• **Task to carry out**
The answer must consist only of the lines from the line with "d225 (133, 2224)" to the line with "Салфетки протирочные (41, 1541)", both included, exactly as they stand below.

Stored dataset items:
________________________________________

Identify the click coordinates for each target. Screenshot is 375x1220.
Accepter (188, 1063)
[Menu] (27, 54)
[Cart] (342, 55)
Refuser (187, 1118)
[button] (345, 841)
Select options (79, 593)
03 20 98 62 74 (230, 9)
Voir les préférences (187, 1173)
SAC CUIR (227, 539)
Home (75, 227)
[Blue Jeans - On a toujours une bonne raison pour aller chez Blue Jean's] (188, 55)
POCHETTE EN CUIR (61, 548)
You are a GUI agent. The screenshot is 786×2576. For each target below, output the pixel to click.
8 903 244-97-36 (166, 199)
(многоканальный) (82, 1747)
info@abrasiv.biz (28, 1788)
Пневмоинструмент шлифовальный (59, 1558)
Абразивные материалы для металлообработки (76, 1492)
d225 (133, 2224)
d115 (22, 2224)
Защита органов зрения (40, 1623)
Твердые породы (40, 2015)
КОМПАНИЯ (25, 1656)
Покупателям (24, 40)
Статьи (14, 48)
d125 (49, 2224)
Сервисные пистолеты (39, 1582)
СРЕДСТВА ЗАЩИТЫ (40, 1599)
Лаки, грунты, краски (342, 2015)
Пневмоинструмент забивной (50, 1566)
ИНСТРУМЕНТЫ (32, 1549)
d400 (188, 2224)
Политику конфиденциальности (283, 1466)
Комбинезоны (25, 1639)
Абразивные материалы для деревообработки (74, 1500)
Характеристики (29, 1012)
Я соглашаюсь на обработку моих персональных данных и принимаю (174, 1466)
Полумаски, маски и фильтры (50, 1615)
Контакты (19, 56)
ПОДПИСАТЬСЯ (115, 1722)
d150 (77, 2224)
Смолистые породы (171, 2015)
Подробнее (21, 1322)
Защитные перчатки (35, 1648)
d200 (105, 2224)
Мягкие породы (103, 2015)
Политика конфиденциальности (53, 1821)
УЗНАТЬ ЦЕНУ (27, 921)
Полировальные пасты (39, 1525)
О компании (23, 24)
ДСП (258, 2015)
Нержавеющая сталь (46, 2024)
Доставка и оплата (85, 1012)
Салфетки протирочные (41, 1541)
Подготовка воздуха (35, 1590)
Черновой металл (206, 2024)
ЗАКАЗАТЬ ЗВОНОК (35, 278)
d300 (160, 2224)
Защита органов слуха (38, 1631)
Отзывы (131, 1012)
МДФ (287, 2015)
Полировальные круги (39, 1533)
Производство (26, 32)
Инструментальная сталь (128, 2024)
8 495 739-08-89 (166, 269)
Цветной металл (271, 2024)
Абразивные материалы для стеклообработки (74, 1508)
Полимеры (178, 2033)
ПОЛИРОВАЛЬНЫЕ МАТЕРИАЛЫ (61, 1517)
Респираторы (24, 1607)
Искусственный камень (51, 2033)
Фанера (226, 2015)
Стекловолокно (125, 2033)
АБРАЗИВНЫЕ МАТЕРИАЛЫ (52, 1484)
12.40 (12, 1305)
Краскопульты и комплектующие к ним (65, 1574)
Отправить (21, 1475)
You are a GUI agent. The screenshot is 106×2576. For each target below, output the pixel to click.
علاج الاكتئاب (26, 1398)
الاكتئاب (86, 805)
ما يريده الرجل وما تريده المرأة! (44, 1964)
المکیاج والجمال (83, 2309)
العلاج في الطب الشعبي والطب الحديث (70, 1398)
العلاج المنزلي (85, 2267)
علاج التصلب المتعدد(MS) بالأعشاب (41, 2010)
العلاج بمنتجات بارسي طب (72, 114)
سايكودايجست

________________________________________

• **Solved exercise**
d225 (133, 2224)
d115 (22, 2224)
Защита органов зрения (40, 1623)
Твердые породы (40, 2015)
КОМПАНИЯ (25, 1656)
Покупателям (24, 40)
Статьи (14, 48)
d125 (49, 2224)
Сервисные пистолеты (39, 1582)
СРЕДСТВА ЗАЩИТЫ (40, 1599)
Лаки, грунты, краски (342, 2015)
Пневмоинструмент забивной (50, 1566)
ИНСТРУМЕНТЫ (32, 1549)
d400 (188, 2224)
Политику конфиденциальности (283, 1466)
Комбинезоны (25, 1639)
Абразивные материалы для деревообработки (74, 1500)
Характеристики (29, 1012)
Я соглашаюсь на обработку моих персональных данных и принимаю (174, 1466)
Полумаски, маски и фильтры (50, 1615)
Контакты (19, 56)
ПОДПИСАТЬСЯ (115, 1722)
d150 (77, 2224)
Смолистые породы (171, 2015)
Подробнее (21, 1322)
Защитные перчатки (35, 1648)
d200 (105, 2224)
Мягкие породы (103, 2015)
Политика конфиденциальности (53, 1821)
УЗНАТЬ ЦЕНУ (27, 921)
Полировальные пасты (39, 1525)
О компании (23, 24)
ДСП (258, 2015)
Нержавеющая сталь (46, 2024)
Доставка и оплата (85, 1012)
Салфетки протирочные (41, 1541)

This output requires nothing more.